- WORK TASK
The records should be copied out again with no alteration.
RECORDS SUPPLIED Block Start
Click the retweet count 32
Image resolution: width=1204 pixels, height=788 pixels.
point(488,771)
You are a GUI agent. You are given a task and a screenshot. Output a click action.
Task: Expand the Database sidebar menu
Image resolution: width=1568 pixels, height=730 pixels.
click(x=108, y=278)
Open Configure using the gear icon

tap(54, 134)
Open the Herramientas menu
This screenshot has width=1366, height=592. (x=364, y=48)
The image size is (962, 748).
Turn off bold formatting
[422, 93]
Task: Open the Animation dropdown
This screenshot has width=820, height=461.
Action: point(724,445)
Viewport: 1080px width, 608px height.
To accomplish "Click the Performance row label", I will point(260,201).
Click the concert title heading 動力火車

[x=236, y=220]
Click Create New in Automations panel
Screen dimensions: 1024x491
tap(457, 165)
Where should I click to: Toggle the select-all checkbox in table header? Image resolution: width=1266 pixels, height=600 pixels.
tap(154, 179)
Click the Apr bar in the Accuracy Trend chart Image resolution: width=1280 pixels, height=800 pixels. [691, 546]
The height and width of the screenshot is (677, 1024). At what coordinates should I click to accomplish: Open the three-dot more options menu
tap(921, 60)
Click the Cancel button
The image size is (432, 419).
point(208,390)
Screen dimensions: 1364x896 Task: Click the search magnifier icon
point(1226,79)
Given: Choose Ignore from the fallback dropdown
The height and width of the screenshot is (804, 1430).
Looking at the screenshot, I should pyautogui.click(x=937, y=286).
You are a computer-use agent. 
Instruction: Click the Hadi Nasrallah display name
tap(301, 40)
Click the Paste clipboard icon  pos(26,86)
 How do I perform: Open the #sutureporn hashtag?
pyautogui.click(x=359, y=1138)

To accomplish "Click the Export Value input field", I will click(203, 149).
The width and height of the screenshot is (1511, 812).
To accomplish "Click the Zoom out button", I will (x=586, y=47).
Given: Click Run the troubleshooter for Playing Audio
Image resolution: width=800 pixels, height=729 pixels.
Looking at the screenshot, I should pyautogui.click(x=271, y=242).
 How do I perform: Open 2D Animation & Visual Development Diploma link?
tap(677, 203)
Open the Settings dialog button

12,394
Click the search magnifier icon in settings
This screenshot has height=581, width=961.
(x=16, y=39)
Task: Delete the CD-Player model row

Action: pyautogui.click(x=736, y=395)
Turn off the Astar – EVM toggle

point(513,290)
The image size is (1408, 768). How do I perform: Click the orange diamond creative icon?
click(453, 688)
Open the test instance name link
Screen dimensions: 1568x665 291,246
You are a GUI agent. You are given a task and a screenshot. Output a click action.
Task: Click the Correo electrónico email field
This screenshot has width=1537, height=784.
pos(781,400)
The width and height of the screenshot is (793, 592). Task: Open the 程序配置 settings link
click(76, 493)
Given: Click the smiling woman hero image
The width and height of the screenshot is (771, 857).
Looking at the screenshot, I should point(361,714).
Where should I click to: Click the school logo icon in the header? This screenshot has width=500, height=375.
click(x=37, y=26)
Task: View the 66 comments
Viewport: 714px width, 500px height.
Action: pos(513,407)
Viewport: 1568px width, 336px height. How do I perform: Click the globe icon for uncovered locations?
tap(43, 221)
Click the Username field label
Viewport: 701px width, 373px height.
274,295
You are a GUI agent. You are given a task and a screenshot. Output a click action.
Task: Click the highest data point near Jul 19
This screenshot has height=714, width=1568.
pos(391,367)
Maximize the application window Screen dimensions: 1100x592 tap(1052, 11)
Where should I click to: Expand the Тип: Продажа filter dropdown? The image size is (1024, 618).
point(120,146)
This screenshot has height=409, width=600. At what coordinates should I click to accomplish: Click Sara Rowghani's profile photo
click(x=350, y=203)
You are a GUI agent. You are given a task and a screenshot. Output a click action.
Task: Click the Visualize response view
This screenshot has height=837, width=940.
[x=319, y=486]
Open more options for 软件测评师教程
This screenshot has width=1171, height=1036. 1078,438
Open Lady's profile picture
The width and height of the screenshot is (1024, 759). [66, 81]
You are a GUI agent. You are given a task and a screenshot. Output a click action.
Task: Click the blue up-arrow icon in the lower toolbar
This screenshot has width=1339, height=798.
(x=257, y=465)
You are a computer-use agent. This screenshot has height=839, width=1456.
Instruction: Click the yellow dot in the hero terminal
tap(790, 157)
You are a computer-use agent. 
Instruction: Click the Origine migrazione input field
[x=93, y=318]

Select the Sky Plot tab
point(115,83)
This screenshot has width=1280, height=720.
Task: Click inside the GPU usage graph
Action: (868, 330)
RECORDS SUPPLIED Block End
- REPLY TO THE TASK
Click the retweet count 32
Image resolution: width=1204 pixels, height=788 pixels.
point(488,771)
You are a GUI agent. You are given a task and a screenshot. Output a click action.
Task: Expand the Database sidebar menu
Image resolution: width=1568 pixels, height=730 pixels.
click(x=108, y=278)
Open Configure using the gear icon

tap(54, 134)
Open the Herramientas menu
This screenshot has width=1366, height=592. (x=364, y=48)
The image size is (962, 748).
Turn off bold formatting
[422, 93]
Task: Open the Animation dropdown
This screenshot has width=820, height=461.
Action: point(724,445)
Viewport: 1080px width, 608px height.
To accomplish "Click the Performance row label", I will point(260,201).
Click the concert title heading 動力火車

[x=236, y=220]
Click Create New in Automations panel
Screen dimensions: 1024x491
tap(457, 165)
Where should I click to: Toggle the select-all checkbox in table header? Image resolution: width=1266 pixels, height=600 pixels.
tap(154, 179)
Click the Apr bar in the Accuracy Trend chart Image resolution: width=1280 pixels, height=800 pixels. [691, 546]
The height and width of the screenshot is (677, 1024). At what coordinates should I click to accomplish: Open the three-dot more options menu
tap(921, 60)
Click the Cancel button
The image size is (432, 419).
point(208,390)
Screen dimensions: 1364x896 Task: Click the search magnifier icon
point(1226,79)
Given: Choose Ignore from the fallback dropdown
The height and width of the screenshot is (804, 1430).
Looking at the screenshot, I should pyautogui.click(x=937, y=286).
You are a computer-use agent. 
Instruction: Click the Hadi Nasrallah display name
tap(301, 40)
Click the Paste clipboard icon  pos(26,86)
 How do I perform: Open the #sutureporn hashtag?
pyautogui.click(x=359, y=1138)

To accomplish "Click the Export Value input field", I will click(203, 149).
The width and height of the screenshot is (1511, 812).
To accomplish "Click the Zoom out button", I will (x=586, y=47).
Given: Click Run the troubleshooter for Playing Audio
Image resolution: width=800 pixels, height=729 pixels.
Looking at the screenshot, I should pyautogui.click(x=271, y=242).
 How do I perform: Open 2D Animation & Visual Development Diploma link?
tap(677, 203)
Open the Settings dialog button

12,394
Click the search magnifier icon in settings
This screenshot has height=581, width=961.
(x=16, y=39)
Task: Delete the CD-Player model row

Action: pyautogui.click(x=736, y=395)
Turn off the Astar – EVM toggle

point(513,290)
The image size is (1408, 768). How do I perform: Click the orange diamond creative icon?
click(453, 688)
Open the test instance name link
Screen dimensions: 1568x665 291,246
You are a GUI agent. You are given a task and a screenshot. Output a click action.
Task: Click the Correo electrónico email field
This screenshot has width=1537, height=784.
pos(781,400)
The width and height of the screenshot is (793, 592). Task: Open the 程序配置 settings link
click(76, 493)
Given: Click the smiling woman hero image
The width and height of the screenshot is (771, 857).
Looking at the screenshot, I should point(361,714).
Where should I click to: Click the school logo icon in the header? This screenshot has width=500, height=375.
click(x=37, y=26)
Task: View the 66 comments
Viewport: 714px width, 500px height.
Action: pos(513,407)
Viewport: 1568px width, 336px height. How do I perform: Click the globe icon for uncovered locations?
tap(43, 221)
Click the Username field label
Viewport: 701px width, 373px height.
274,295
You are a GUI agent. You are given a task and a screenshot. Output a click action.
Task: Click the highest data point near Jul 19
This screenshot has height=714, width=1568.
pos(391,367)
Maximize the application window Screen dimensions: 1100x592 tap(1052, 11)
Where should I click to: Expand the Тип: Продажа filter dropdown? The image size is (1024, 618).
point(120,146)
This screenshot has height=409, width=600. At what coordinates should I click to accomplish: Click Sara Rowghani's profile photo
click(x=350, y=203)
You are a GUI agent. You are given a task and a screenshot. Output a click action.
Task: Click the Visualize response view
This screenshot has height=837, width=940.
[x=319, y=486]
Open more options for 软件测评师教程
This screenshot has width=1171, height=1036. 1078,438
Open Lady's profile picture
The width and height of the screenshot is (1024, 759). [66, 81]
You are a GUI agent. You are given a task and a screenshot. Output a click action.
Task: Click the blue up-arrow icon in the lower toolbar
This screenshot has width=1339, height=798.
(x=257, y=465)
You are a computer-use agent. This screenshot has height=839, width=1456.
Instruction: Click the yellow dot in the hero terminal
tap(790, 157)
You are a computer-use agent. 
Instruction: Click the Origine migrazione input field
[x=93, y=318]

Select the Sky Plot tab
point(115,83)
This screenshot has width=1280, height=720.
Task: Click inside the GPU usage graph
Action: (868, 330)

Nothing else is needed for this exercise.